MATERIAL FOR THIS EXERCISE Start Marker

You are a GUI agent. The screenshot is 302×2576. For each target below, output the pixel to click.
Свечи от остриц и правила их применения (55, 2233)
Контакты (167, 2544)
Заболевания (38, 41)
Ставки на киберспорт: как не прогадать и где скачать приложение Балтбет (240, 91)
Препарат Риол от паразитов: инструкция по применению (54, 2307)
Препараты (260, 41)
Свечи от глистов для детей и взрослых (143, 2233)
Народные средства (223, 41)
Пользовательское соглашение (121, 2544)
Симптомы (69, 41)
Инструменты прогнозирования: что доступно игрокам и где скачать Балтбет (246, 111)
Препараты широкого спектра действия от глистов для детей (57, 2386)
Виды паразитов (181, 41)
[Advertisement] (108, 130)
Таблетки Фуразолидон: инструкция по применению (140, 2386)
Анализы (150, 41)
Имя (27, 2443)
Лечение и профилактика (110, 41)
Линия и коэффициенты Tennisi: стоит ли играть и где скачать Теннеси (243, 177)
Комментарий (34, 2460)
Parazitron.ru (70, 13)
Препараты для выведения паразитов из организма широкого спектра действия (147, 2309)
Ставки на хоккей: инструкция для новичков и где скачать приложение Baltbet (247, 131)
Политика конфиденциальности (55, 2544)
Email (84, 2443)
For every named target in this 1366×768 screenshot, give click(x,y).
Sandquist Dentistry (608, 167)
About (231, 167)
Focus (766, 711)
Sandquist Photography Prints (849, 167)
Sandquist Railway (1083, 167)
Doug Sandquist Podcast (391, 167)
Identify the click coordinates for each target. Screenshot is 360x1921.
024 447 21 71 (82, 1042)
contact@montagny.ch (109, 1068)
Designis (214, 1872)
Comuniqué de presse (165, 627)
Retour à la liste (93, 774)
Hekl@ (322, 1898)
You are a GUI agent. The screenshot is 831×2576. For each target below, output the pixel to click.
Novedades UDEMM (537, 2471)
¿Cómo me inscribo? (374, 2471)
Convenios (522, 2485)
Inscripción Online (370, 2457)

MATERIAL FOR THIS EXERCISE End Marker

# [WHAT YOU HAVE TO DO]
Write out every line of the listing that holds the word "применению".

# [WRITTEN RESPONSE]
Препарат Риол от паразитов: инструкция по применению (54, 2307)
Таблетки Фуразолидон: инструкция по применению (140, 2386)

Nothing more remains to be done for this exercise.